Weather manipulation research has received some $2bn of investment over the past two decades. It is expected that within the next five to ten years these technologies will begin to be deployed to combat drought, with the further potential to reseed deserts, divert potential floods and make weather “to order”.
So why would anyone argue that it is not beneficial?
To answer this question we have to go to the root of any perceived problem that this technology is designed to solve.
Consider the case of drought – perhaps the most compelling of reasons to deploy the technology. Drought is on the increase. This has been predicted for at least 15 years by those scientists who detected human-induced global warming. The predictions are coming true. The root cause of global warming has been the accelerating growth in our use of fossil fuels since the dawn of the Industrial Revolution in Britain. While technology may play a crucial role in mitigating and adapting to global warming, we would be foolish to imagine that it will solve all the problems which may arise.
Droughts have always occurred, though. Humans have learned to cope with periodic drought by planning ahead and by sharing resources. Most of those caught in the major droughts of recent years – notably in East Africa during 2002-6 – have been unable to plan in this way, and have relied on aid from other countries. The root cause of these problems are economic and not technological. The flow of wealth in the world is still from poor countries to rich ones, and until this flow is reversed, poorer nations will not be able to plan for drought.
There is a serious problem with the promise of an end to drought. The main technology on the horizon – that of top-cloud seeding – cannot alter the course of the clouds or create them out of nothing. The conditions must be there to begin with. And in the world’s main drought area of subsaharan Africa, the conditions are not there. This technology would not make any difference. We should be deeply suspicious of those who develop technologies like this, often using taxpayers money, on the promise of something which they will not be able to deliver, or which they do not intend to deliver. Follow the money and you’ll find out who’s really going to benefit.
None of this means that weather manipulation technology should not be used, but we must be careful to consider whether it is a sticking plaster on a much more serious wound.
Far more controversial would be the idea of ordering weather. The Chinese authorities have already conducted experiments ahead of the Olympic Games in Beijing in which they “seeded” clouds by exploding iodine compounds into them, causing them to rain earlier than would otherwise be expected. The moral questions here are much more challenging. Who decides what weather is most beneficial? Indeed, who benefits? What is the potential for litigation if someone has caused weather which may adversely affect others? These problems may not need answering in a dictatorship, but they could not be avoided in a democracy.

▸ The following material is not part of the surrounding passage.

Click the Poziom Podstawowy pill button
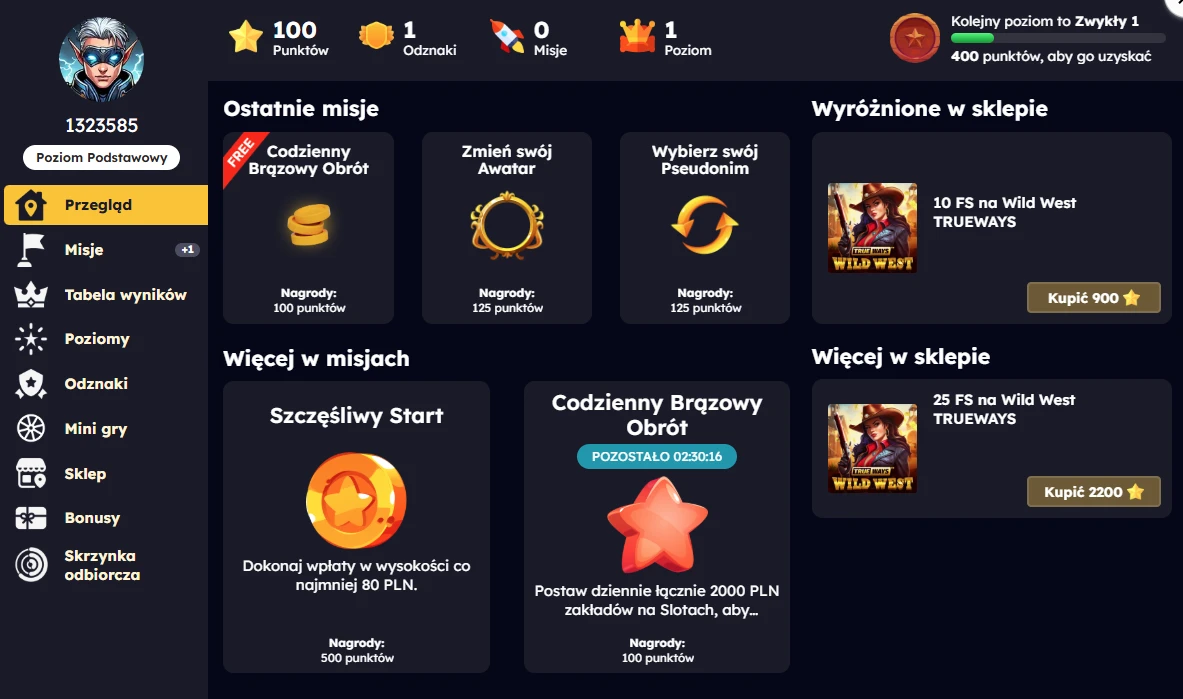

In my view no technology is intrinsically good or bad, but the choices we make about which technologies to develop and how we use them inevitably are. The nuclear bomb itself is not evil. What is morally questionable is why we chose to invest so much over so long in the expectation of war when a similar investment to ensure peace could have prevented every war seen since. As has been said so often, once invented it couldn’t be uninvented, so it is bound to be used. In the case of weather manipulation, I can imagine far more beneficial investments of the extraordinary wealth of knowledge built up by science. What about schools? Hospitals? Sanitation? Housing? What about canceling debts? What about making trade rules fair? These investments would make all of us more secure and more human. Changing the rain won’t.